Selon le propos du SG, le MSP-DROL est un partenaire incontournable du ministère de l’urbanisme dont le but est « d’impulser une dynamique de développement soutenue à la base et s’inscrire dans une démarche d’appui au développement des collectivités territoriales, à travers le renforcement de leurs capacités, leur accompagnement en vue de les permettre de prendre en charge la problématique de la gestion urbaine ». A l’écouter, plus d’un milliard de personnes n’ont pas accès à un logement adéquat dans le monde, à cause souvent d’une mauvaise distribution des ressources, de conflits armés ou d’une propriété foncière précaire. Voilà pourquoi le thème retenu pour la commémoration de la journée mondiale de l’habitat pour cette année satisfait entièrement le président du MSP-DROL, en l’occurrence Seydou Traoré, car dit-il, il est interpellateur.

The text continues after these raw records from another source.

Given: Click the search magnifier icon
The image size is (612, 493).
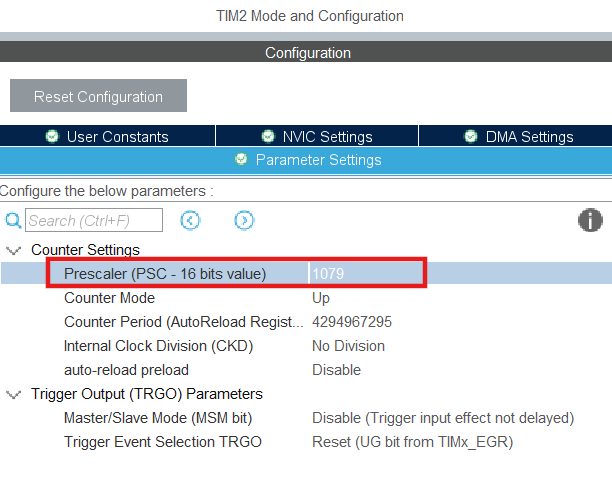Looking at the screenshot, I should click(14, 221).
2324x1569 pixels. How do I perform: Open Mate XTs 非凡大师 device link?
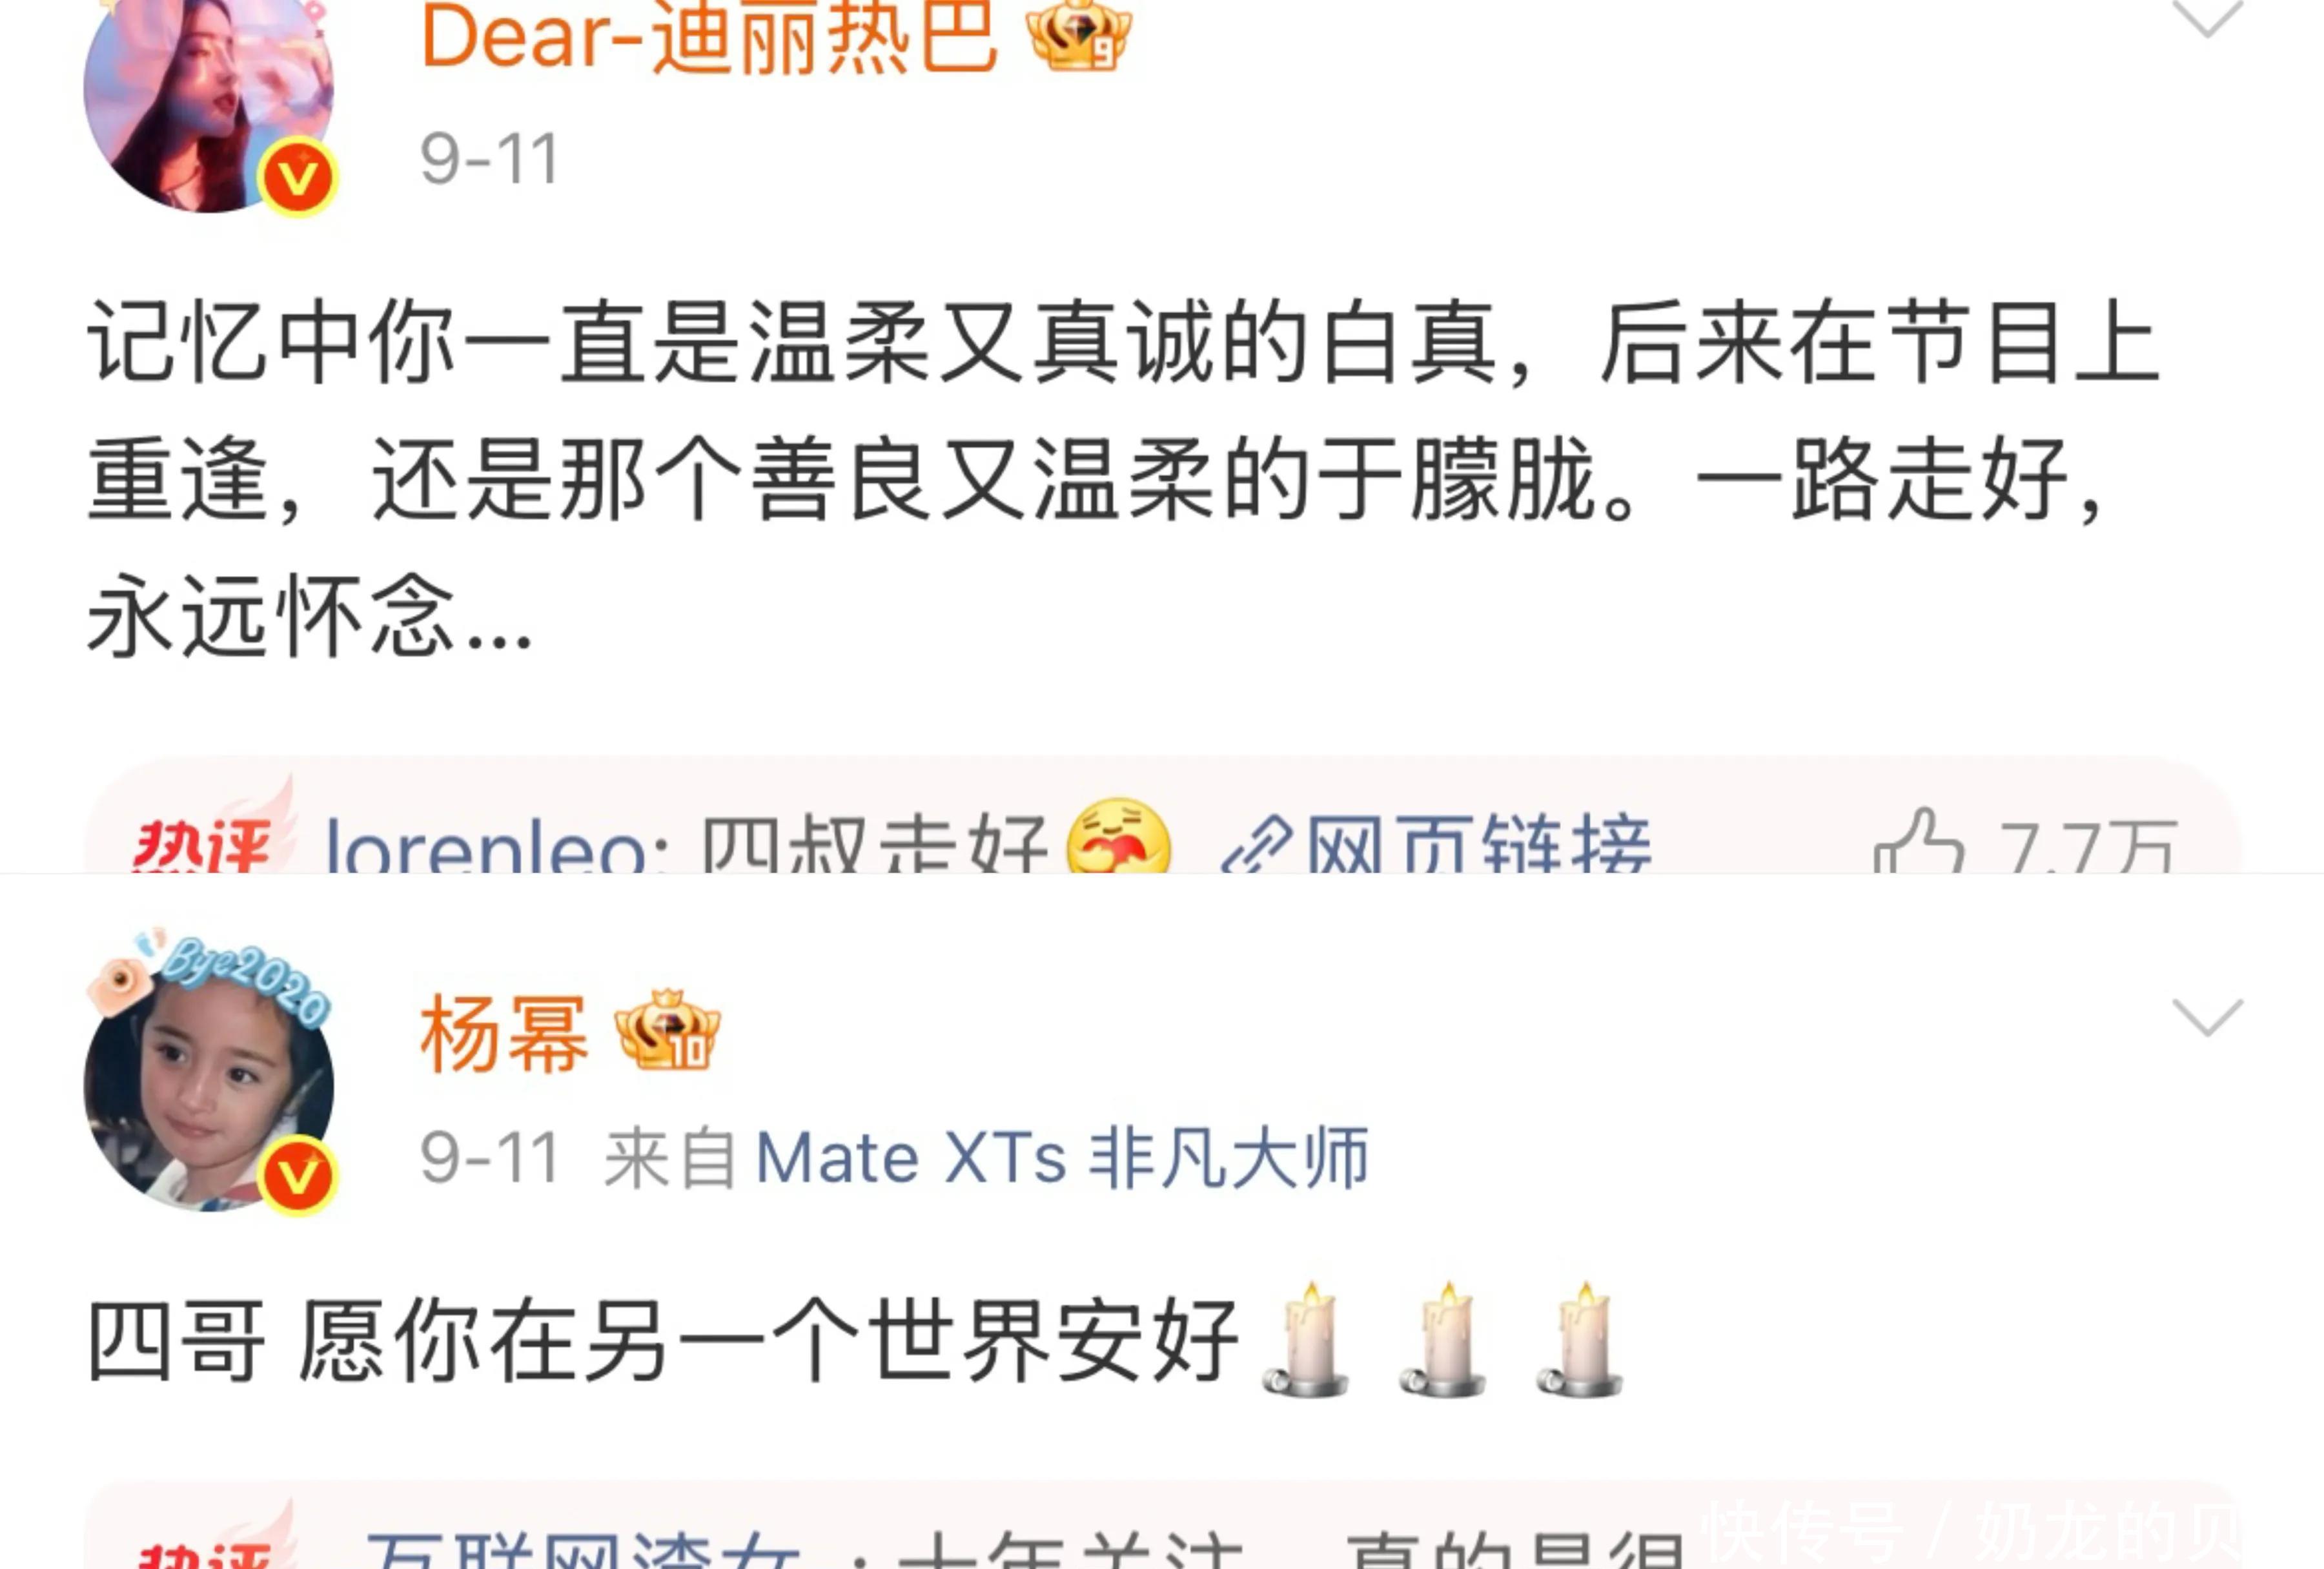1061,1158
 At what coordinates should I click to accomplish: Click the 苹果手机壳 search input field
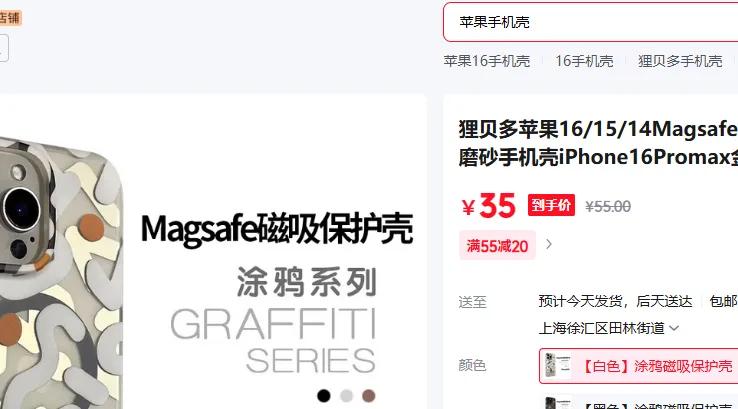point(591,22)
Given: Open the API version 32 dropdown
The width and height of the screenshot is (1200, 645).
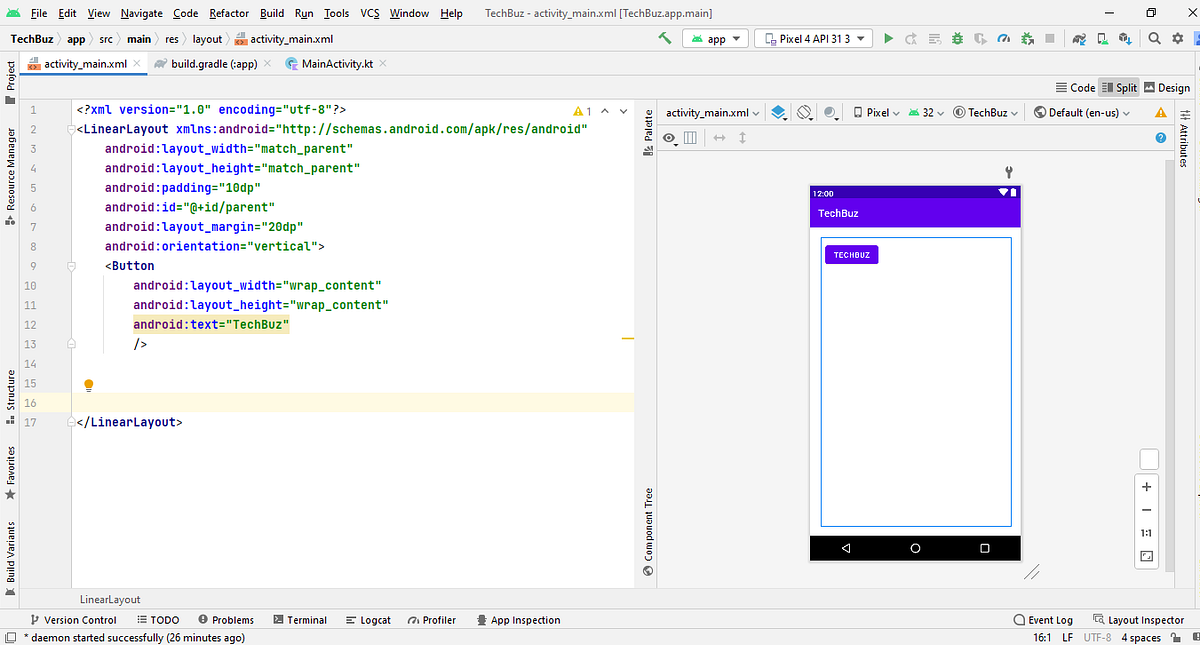Looking at the screenshot, I should 925,112.
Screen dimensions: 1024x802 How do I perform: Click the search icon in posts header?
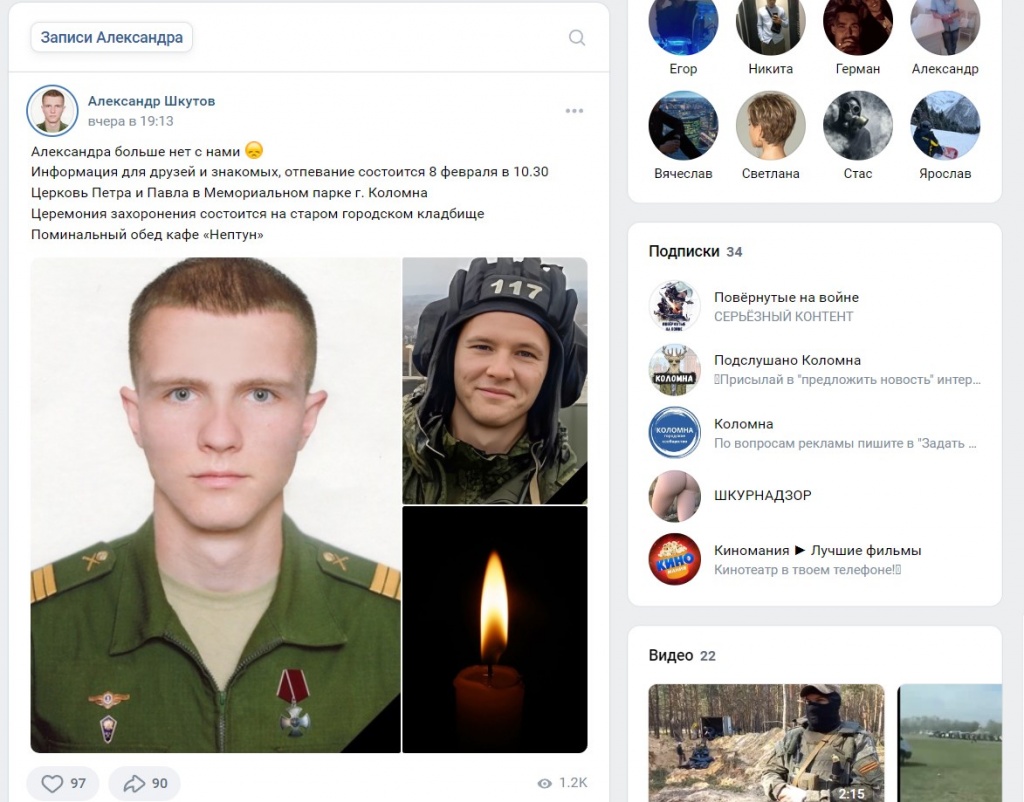577,37
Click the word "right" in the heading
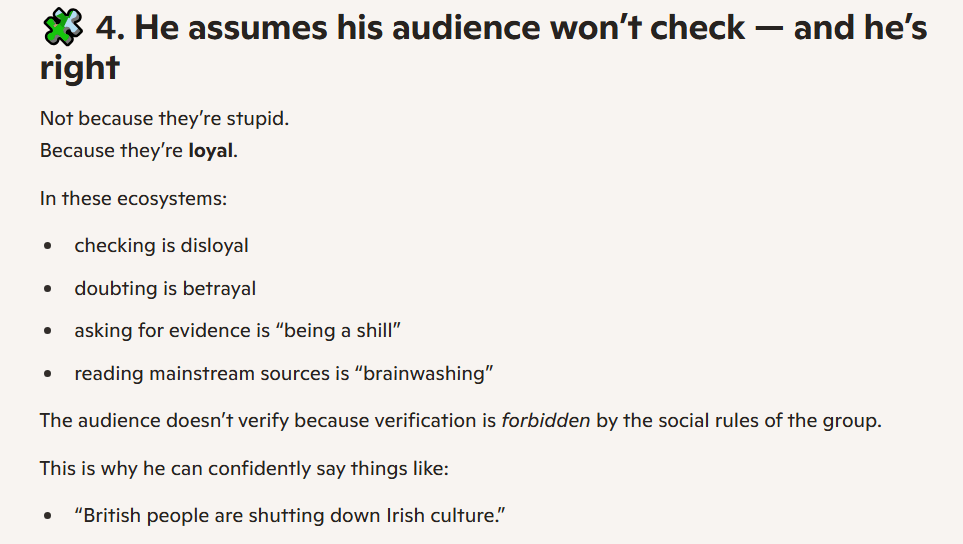The width and height of the screenshot is (963, 544). click(x=80, y=68)
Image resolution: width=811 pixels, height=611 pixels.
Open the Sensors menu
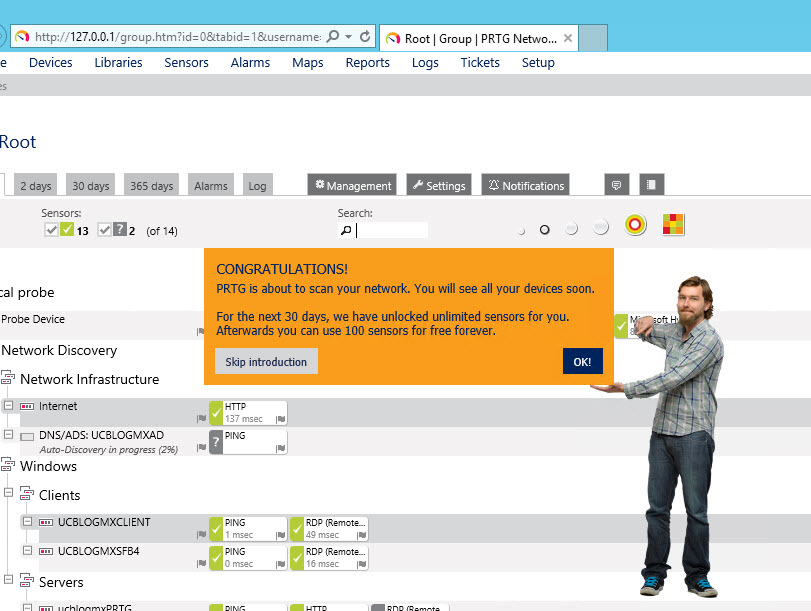[x=186, y=62]
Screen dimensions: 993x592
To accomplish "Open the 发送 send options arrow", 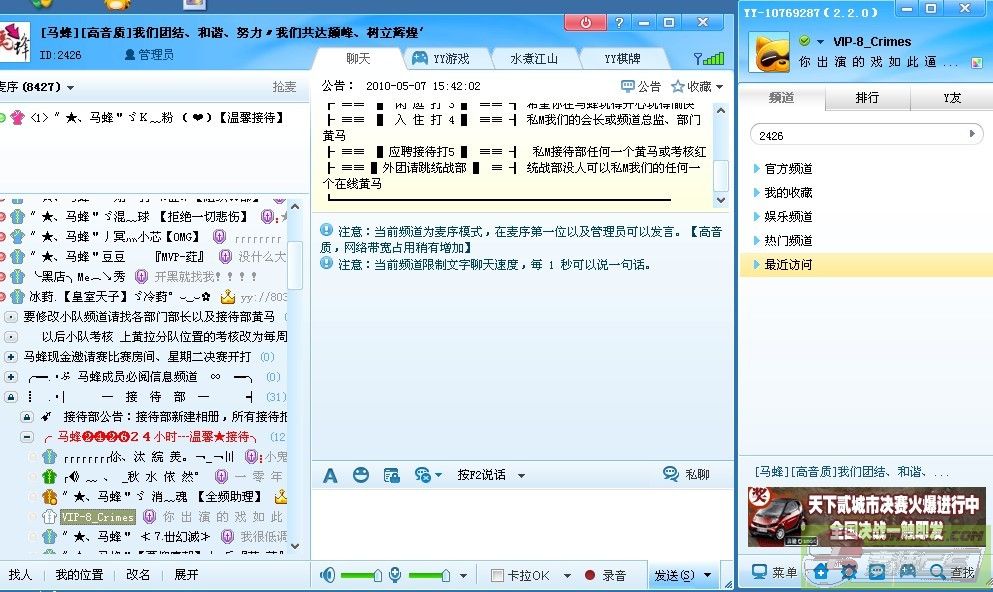I will pos(708,575).
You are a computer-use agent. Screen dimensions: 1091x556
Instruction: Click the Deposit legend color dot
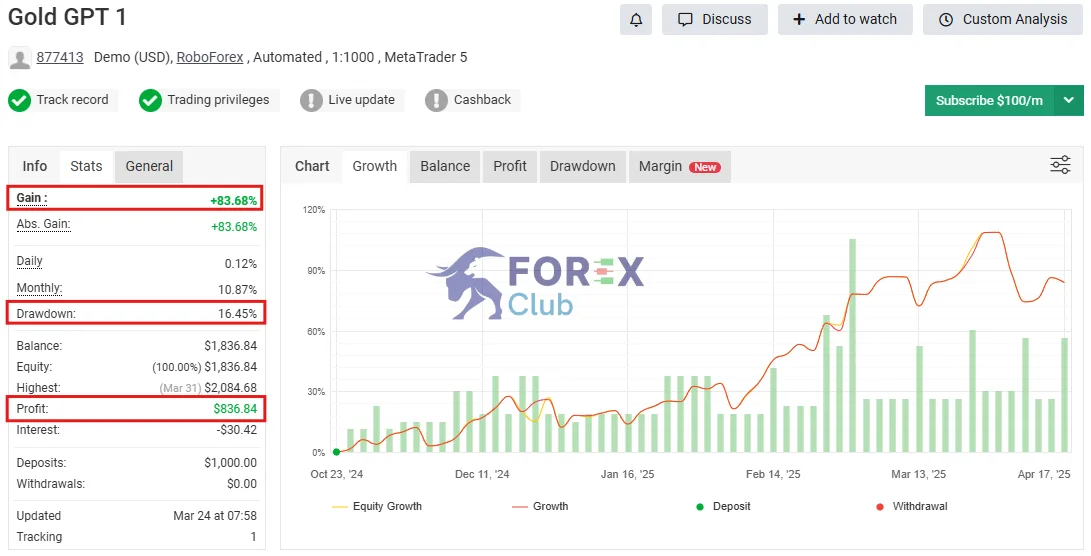pos(700,507)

Dans cette optique monsieur Seydou Traoré ne digère pas du tout les conditions dans lesquelles les habitants de Kossodo vivent au point où on se demande souvent s’ils sont à Ouagadougou. Il fallait vraiment le voir s’exprimer, pour savoir que ce qu’il dit mérite beaucoup d’attention et méditation. « C’est un cri de cœur », a-t-il dit à haute voix.

Dans ses déclarations, il a affirmé que les usines implantées dans ces localités font rage sur la vie et la santé des pauvres humains. Il va renchérir en insistant que les femmes enceintes sont menacées d’avortement, les vieux sont à la merci de la pulmonie avec des toux aussi dangereuses qu’efficaces bref, tout le monde est exposé. Des révélations qui donnent froid au dos. Pour terminer, il a invité tout le monde à aller toucher du doigt le ‘’calvaire de Golgotha’’ qui a été imposé aux gens de Kossodo. Tout le monde a droit à un logement descend au Burkina Faso, a rappelé Seydou Traoré avec un pincement au cœur.

Comment comprendre que dans une ville comme Ouagadougou, des populations d’un quartier puissent vivre dans des poubelles voire des décharges pareilles. Tout ce que le président du mouvement en question demande à l’Etat, c’est de se lever dare-dare, pendant qu’il est encore temps et faire quelque chose au risque de ne pas ‘’conjuguer après le verbe regretter’’.

Il estime alors que les dirigeants du pays imposent aux usines d’avoir du matériel de stockage pour déverser les déchets toxiques qu’elles produisent et surtout utiliser ce qui est à leurs pouvoir, pour protéger les personnes victimes de l’expansion de la poussière du ciment et des ferrailles.